━━━━━ ESTRATTO FORNITO ━━━━━
Cronologicamente questi orizzonti sono stati deposti in pieno Pliocene medio, cioè poco più di 3 milioni di anni fa (esattamente da 3.300.000 a 3.050.000 anni fa) e sono interessanti per l'anomalia che testimoniano: dopo le crisi di salinità del Messiniano, ultimo piano del Miocene, in cui fra 5,9 e 5,3 milioni di anni fa l'acqua del Mediterraneo a più riprese evaporò quasi completamente dando vita alla formazione Gessoso-Solfifera, con l'avvento del Pliocene l'afflusso di acqua oceanica si normalizzò, i livelli vennero ripristinati ed prese avvio una deposizione di argille azzurre di acque profonde; viceversa, la fase dello Spungone testimonia come, in prossimità di Faenza, fosse presente un fondale basso presso una linea di scogliera rocciosa: è probabile che in quel momendo il fondale marino si fosse sollevato per un movimento tettonico, riducendo drasticamente il livello dell'acqua e creando le condizioni per la formazione di questa calcarenite così atipica nel contesto pliocenico; va comunque sottolineato che questi movimenti tettonici con relativo sollevamento del fondale marino non erano un'eccezione: già alla fine del Messiniano, durante le fasi evaporitiche appena descritte, il cosiddetto evento tettonico inta-Messiniano sollevò il fondale oltre il livello marino dell'epoca, interrompendo di fatto la deposizione delle "alternanze" gessose (i cicli XIV, XV e XVI, presenti ad esempio nelle evaporiti della Sicilia, non si sono formati in Romagna).

Lo Spungone, praticamente, è l'unica roccia presente nella zona di Faenza in grandi quantità che sia sufficientemente facile da lavorare e ridurre in sbozzi dalla forma geometrica anche utilizzando strumenti relativamente primitivi e quindi i Romani, per le prime opere realizzate sul posto, sfruttarono ampiamente blocchi di tale materiale sagomati regolarmente.
━━━━━
### COMPITI DA SVOLGERE
a) Queste affermazioni concordano con il testo sullo Spungone? Per ciascuna rispondi sì o no e cita tra virgolette le parole decisive del testo. (i) Gli orizzonti dello Spungone si deposero tra 3.300.000 e 3.050.000 anni fa. (ii) Durante il Messiniano l'acqua del Mediterraneo evaporò una sola volta. (iii) I cicli XIV, XV e XVI delle evaporiti si sono formati in Romagna.
b) Rispondi a queste domande sul testo sullo Spungone:
(i) Di quale epoca il Messiniano è l'ultimo piano?
(ii) Che cosa iniziò a depositarsi con l'avvento del Pliocene?
(iii) Chi sfruttò ampiamente blocchi di Spungone per le prime opere realizzate sul posto?
c) Come prosegue il testo sullo Spungone di Faenza? Continualo partendo dopo la sua ultima frase.
━━━━━ RIGHE DI DATI ━━━━━
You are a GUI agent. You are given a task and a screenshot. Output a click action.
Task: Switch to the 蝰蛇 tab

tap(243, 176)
━━━━━
━━━━━ RIGHE DI DATI ━━━━━
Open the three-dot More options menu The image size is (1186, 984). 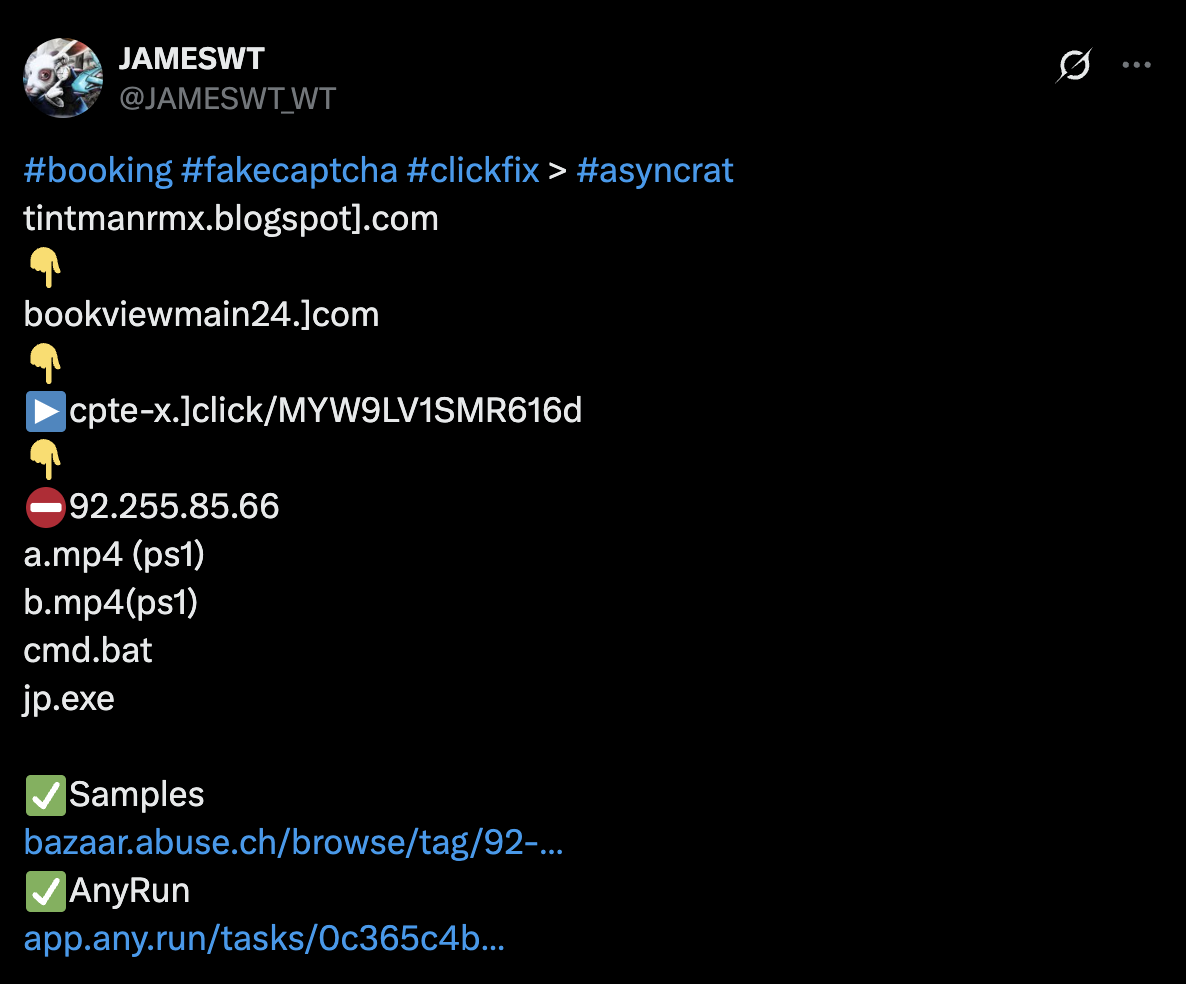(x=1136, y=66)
━━━━━
### SOLUZIONI
a)
(i) Sì: «esattamente da 3.300.000 a 3.050.000 anni fa».
(ii) No: «a più riprese evaporò quasi completamente».
(iii) No: «non si sono formati in Romagna».

b)
(i) Del Miocene.
(ii) Argille azzurre di acque profonde.
(iii) I Romani.

c)
Proprio i Romani, forse poco prima della realizzazione della via Emilia (184 a.C.) e del relativo ponte sul Lamone, ricavarono dalla formazione dello Spungone una ingente quantità di blocchi lavorati e produssero nell'alveo del fiume, circa 200 metri a Nord del sito in cui il citato ponte sarebbe sorto, un'opera di importanti proporzioni della quale oggi non c'è più alcuna traccia; fino al '600 era presente un rudere superstite e siccome l'accesso alle mura perimetrali del Borgo d'Urbecco, sull'argine orientale del fiume nei pressi di tale manufatto, era regolato da una porta detta del Quadrone, anche questo rudere costituito dalla sovrapposizione di blocchi di arenaria Spungone veniva denominato "sasso del Quadrone". 

 

 

Questo dettaglio della Planimetria Faventiae di Virgilio Rondinini risale al 1930 ed illustra il citato rudere dell'antica costruzione romana, denominato appunto sasso del Quadrone perchè posizionato a breve distanza dalla porta del Quadrone.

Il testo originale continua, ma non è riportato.